Temyizen incelenen karar usul ve hukuka uygun olup, dilekçede ileri sürülen temyiz nedenleri kararın bozulmasını gerektirecek nitelikte görülmemiştir.

KARAR SONUCU:
Açıklanan nedenlerle;
1. Temyiz isteminin reddine,
2. Temyize konu Vergi Dava Dairesi kararının ONANMASINA,
3. 2577 sayılı İdari Yargılama Usulü Kanunu’nun 50. maddesi uyarınca, kararın taraflara tebliğini ve bir örneğinin de ilgili Vergi Dava Dairesine gönderilmesini teminen dosyanın kararı veren ilk derece mahkemesine gönderilmesine, 23/01/2023 tarihinde oyçokluğuyla kesin olarak karar verildi.

(X)-KARŞI OY :
2575 sayılı Danıştay Kanunu’nun 23. maddesinde, Danıştayın temyiz mercii olarak görevinin, bir hukuk kuralının uygulanmaması veya yanlış uygulanması şeklinde ortaya çıkan hukuka aykırılıkların denetimini yapmakla sınırlı olduğu kurala bağlanmıştır.

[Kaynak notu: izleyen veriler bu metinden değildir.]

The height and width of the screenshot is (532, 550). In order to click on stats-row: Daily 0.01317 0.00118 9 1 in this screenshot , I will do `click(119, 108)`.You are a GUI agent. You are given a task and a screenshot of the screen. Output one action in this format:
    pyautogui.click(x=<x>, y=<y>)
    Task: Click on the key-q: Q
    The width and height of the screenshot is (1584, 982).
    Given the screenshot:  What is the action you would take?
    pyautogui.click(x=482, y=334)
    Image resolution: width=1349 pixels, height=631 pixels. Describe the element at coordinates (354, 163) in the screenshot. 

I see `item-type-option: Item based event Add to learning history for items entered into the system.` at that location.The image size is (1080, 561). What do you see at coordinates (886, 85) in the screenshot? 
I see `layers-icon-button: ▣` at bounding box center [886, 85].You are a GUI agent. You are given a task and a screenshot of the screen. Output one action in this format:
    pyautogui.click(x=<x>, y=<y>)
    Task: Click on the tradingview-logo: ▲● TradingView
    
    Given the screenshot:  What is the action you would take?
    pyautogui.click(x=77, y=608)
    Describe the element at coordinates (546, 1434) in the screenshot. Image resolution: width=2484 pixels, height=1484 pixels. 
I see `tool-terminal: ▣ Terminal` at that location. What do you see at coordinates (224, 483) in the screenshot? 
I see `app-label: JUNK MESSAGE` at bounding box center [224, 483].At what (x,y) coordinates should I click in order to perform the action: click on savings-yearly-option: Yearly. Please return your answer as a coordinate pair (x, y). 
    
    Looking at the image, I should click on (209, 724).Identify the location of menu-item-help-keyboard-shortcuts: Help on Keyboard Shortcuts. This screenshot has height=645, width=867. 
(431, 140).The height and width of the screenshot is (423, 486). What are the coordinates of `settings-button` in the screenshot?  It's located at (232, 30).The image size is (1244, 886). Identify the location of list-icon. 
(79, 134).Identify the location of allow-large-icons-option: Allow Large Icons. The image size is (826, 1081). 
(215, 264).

İdari işlemlerin yargısal denetiminin hukuka uygunluk denetimi ile sınırlı olması karşısında bu denetimin maddi olayı da kapsadığının kabulü gerekir. Şöyle ki idari davaya konu işlemler, dayandığı, düzenlediği olaydan soyutlanmış olarak yargılamaya konu edilemez. Birçok idari uyuşmazlıkta maddi olanla hukuki olan arasında bir ayrım yapmak mümkün olmayabilir.
İdari davalarda inceleme konusu olan hukuki işlem niteliğindeki bir idari işlemdir. Hukuki işlemin incelenmesi, işlemin dayanağı durumunda bulunan maddi olaydan bağımsız bir inceleme değildir.
Adli yargıda maddi olay incelemesi yapılırken nasıl ki olayın subuta erip ermediği incelenerek bir sonuca ulaşılıyor ise idari yargıda da idarelerce tesis edilen işlemlerin dayanağını teşkil eden maddi olayın irdelenerek sonuca ulaşılması esastır.
213 sayılı Vergi Usul Kanunu’nun 359. maddesinde, sahte belge “gerçek bir muamele veya durum olmadığı halde bunlar varmış gibi düzenlenen belge” olarak tanımlanmaktadır.
Davacı şirket adına, sahte fatura düzenlemek suretiyle komisyon geliri elde ettiği yolunda tespitleri içeren vergi tekniği raporu done alınarak düzenlenen vergi inceleme raporuna dayanılarak yapılan tarhiyatın kaldırılması istemiyle açılan davayı sonuçlandıran Vergi Mahkemesi kararına yöneltilen istinaf başvurularına ilişkin Vergi Dava Dairesi kararına yöneltilen temyiz istemi hakkında, davacı şirket hakkında düzenlenen vergi tekniği raporundaki tespitler değerlendirilmek suretiyle karar verilmesi gerektiği oyuyla Daire kararına katılmıyorum.